Come un marito violento che non accetta l’abbandono, Putin continua a minacciare di tutto – atomica compresa – pur di non perdere la propria influenza sull’Ucraina. O almeno sull’area orientale filorussa.
La tensione sale e qualcuno perde la saldezza dei nervi, come Cameron, che pensa di inviare un contingente ai confini dei due paesi.
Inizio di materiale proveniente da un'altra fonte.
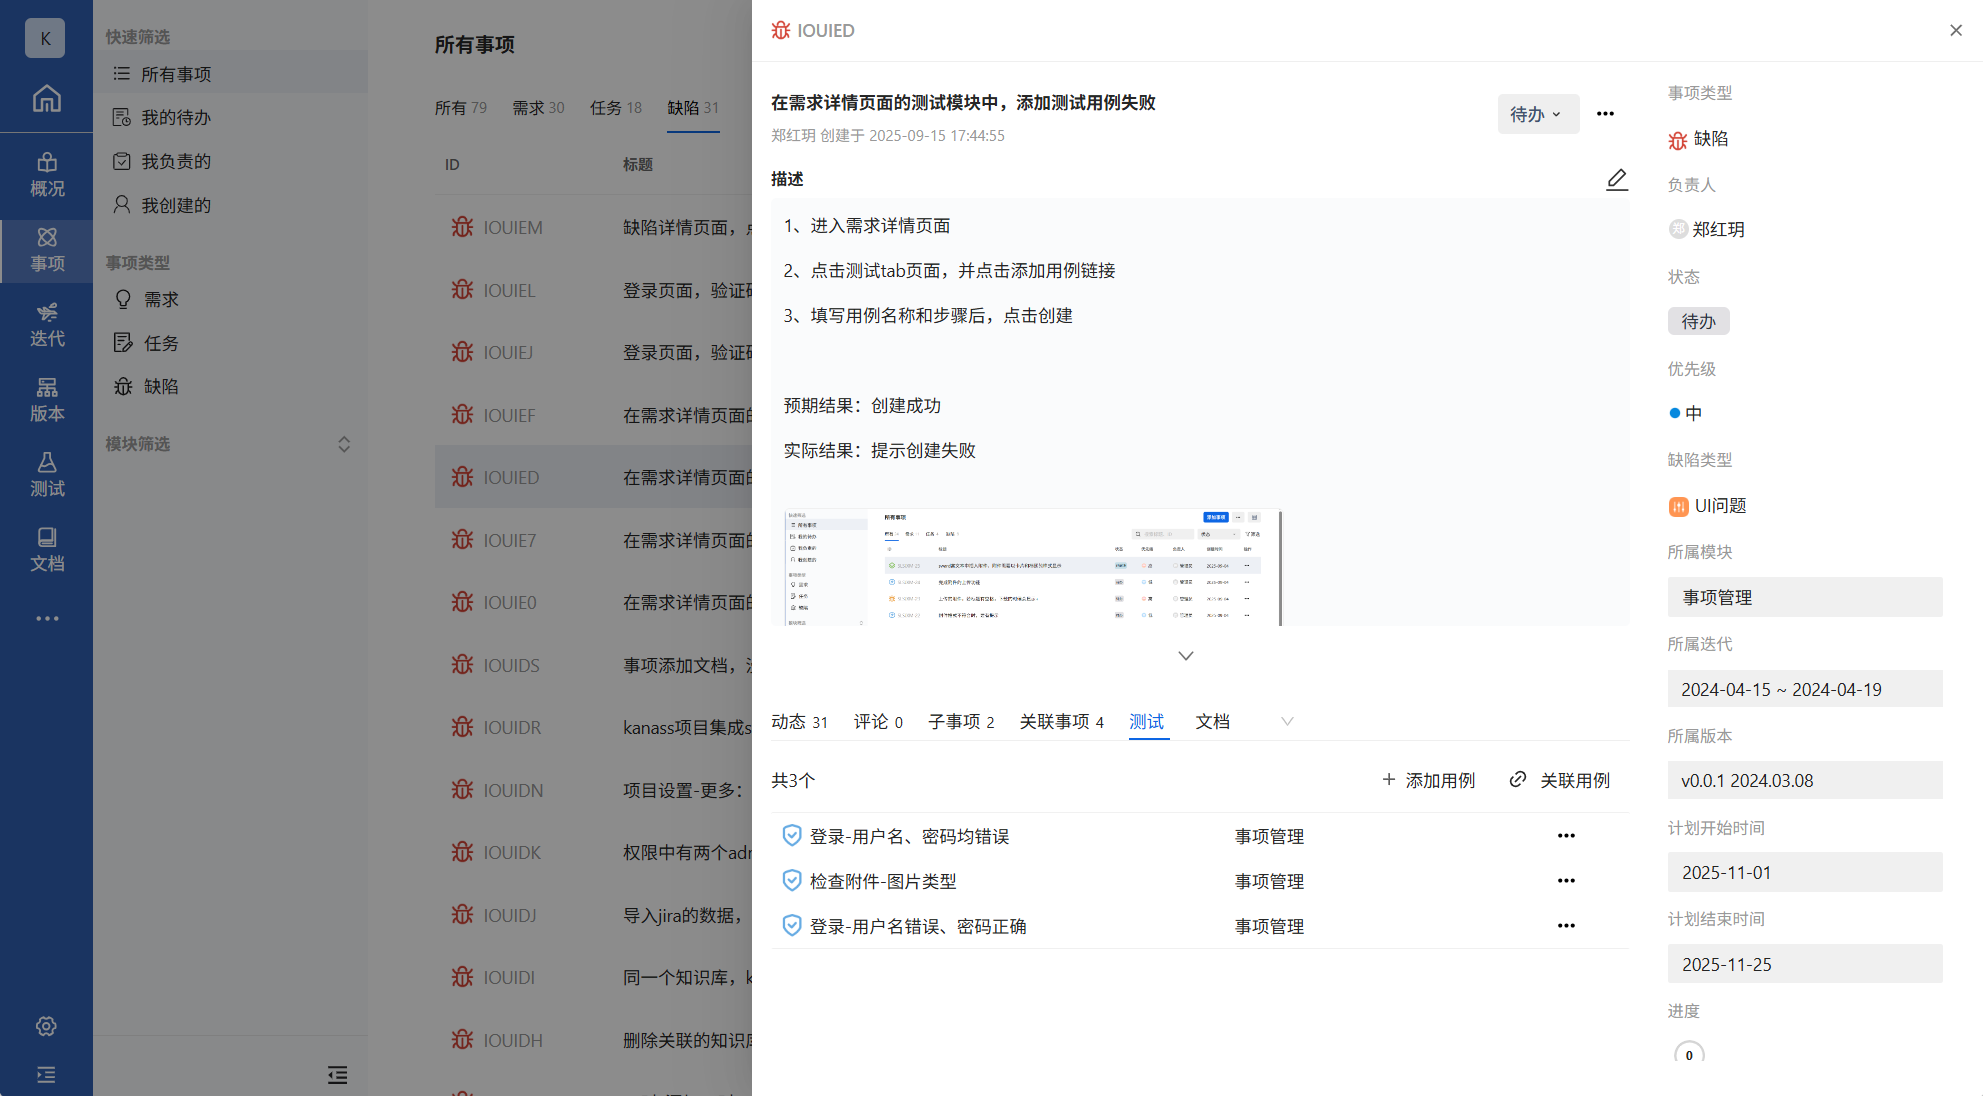Open the 待办 status dropdown
Screen dimensions: 1983x1096
[1537, 114]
Tutti parlano di soluzione diplomatica, ma nessuno sa come gestire una tale involuzione di rapporti tra paesi che da anni si affrontano in cravatta e non in divisa, ora che l’eventualità di uno scontro armato inizia a prendere corpo di giorno in giorno, tra l’incredulità della pubblica opinione della UE.
Di fatto, la scenata di gelosia territoriale di Putin ha aperto il primo fronte europeo di crisi militare.
Forse serviva proprio questo shock per porre l’Unione Europea davanti alla scelta di procedere come unità politica e non in ordine sparso. L’incedio ucraino – ancora colpevolmente sottovalutato – minaccia di allargarsi improvvisamente e il vecchio repertorio di sanzioni economiche appare davvero inadeguato per spegnerlo.
Ci vuole fermezza, tempestività e realismo per affrontare questa inedita crisi. Ma soprattutto che l’Europa – capace in politica estera solo di stigmatizzare e auspicare con elegante indifferenza – ora si faccia concretamente carico di aprire un tavolo di trattative, come principale parte in causa.
Subito, perché se si alza il vento dei nazionalismi dei paesi dell’Est, l’incedio diverrà incontrollabile.